吉村 昭氏といえば著作「陸奥爆沈」もそうだけど
結構、戦争にに詳しい小説家って勝手に思ってたが
彼自身がこの後書きにこう述べている。
長いけどざっくり転記する。

 戦争記録にほとんど関心がなく、戦争兵器の
 ことをずらずら書かれても、専門用語も多くて
 さっぱり。まったく創作意欲がわかない。

 そもそもは、昭和38年、友人のロシヤ文学者より
「戦艦武蔵の建造日誌」を借用したことから始まる。
 建艦にたずさわった長崎造船所の技師が
 米軍に回収されぬよう、秘匿していた
 大学ノート30冊にもおよぶモノ。
 しかしながらその紙面から、戦時中の
 あの異常な程の熱っぽい空気が吹き上げてくる
 ことに強い興味をいだいた。

 戦争を解明するには、戦時中に人間たちが示した
 エネルギーを大胆に直視するべきだ。
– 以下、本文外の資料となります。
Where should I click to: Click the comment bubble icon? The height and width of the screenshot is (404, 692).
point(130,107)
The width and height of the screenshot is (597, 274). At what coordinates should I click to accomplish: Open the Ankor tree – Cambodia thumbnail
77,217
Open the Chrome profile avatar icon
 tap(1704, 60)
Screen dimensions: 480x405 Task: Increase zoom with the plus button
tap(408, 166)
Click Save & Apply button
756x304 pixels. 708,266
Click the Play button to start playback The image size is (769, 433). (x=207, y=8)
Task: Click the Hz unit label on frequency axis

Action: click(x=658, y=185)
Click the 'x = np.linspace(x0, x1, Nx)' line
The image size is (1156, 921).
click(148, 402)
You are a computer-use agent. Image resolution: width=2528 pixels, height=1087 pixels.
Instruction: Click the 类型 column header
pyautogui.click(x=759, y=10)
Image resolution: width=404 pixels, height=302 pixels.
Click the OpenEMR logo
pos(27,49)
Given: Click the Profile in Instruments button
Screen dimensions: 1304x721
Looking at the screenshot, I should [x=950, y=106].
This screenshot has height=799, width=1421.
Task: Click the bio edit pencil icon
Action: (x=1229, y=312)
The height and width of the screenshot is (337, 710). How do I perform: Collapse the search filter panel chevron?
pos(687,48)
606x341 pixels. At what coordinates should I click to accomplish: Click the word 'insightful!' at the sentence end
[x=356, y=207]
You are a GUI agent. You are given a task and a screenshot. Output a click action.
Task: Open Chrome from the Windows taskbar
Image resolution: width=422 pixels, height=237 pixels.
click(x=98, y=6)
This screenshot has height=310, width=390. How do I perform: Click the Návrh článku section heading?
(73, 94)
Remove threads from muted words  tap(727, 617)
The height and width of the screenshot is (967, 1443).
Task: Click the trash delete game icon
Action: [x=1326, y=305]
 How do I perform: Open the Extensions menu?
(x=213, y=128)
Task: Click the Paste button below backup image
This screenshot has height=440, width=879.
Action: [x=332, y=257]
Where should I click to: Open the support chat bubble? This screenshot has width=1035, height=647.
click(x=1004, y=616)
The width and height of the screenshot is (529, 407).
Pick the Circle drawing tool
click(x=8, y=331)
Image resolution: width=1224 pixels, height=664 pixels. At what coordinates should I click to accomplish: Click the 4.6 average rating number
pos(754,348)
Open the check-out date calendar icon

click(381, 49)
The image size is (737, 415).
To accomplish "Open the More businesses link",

そして
 そのエネルギーが大量の人命と物を浪費したことに
 戦争の本質がある気がする、そう思い至ったのである。

うーーん。それで書いちゃいますか、こんな貴重な本。

あらすぢっつーか内容
内容(「BOOK」データベースより)
日本帝国海軍の夢と野望を賭けた不沈の戦艦
「武蔵」―厖大な人命と物資をただ浪費するために、
人間が狂気的なエネルギーを注いだ戦争の本質とは
何か?非論理的“愚行”に驀進した“人間”の
内部にひそむ奇怪さとはどういうものか?
本書は戦争の神話的象徴である「武蔵」の
極秘の建造から壮絶な終焉までを克明に綴り、
壮大な劇の全貌を明らかにした記録文学の
大作である。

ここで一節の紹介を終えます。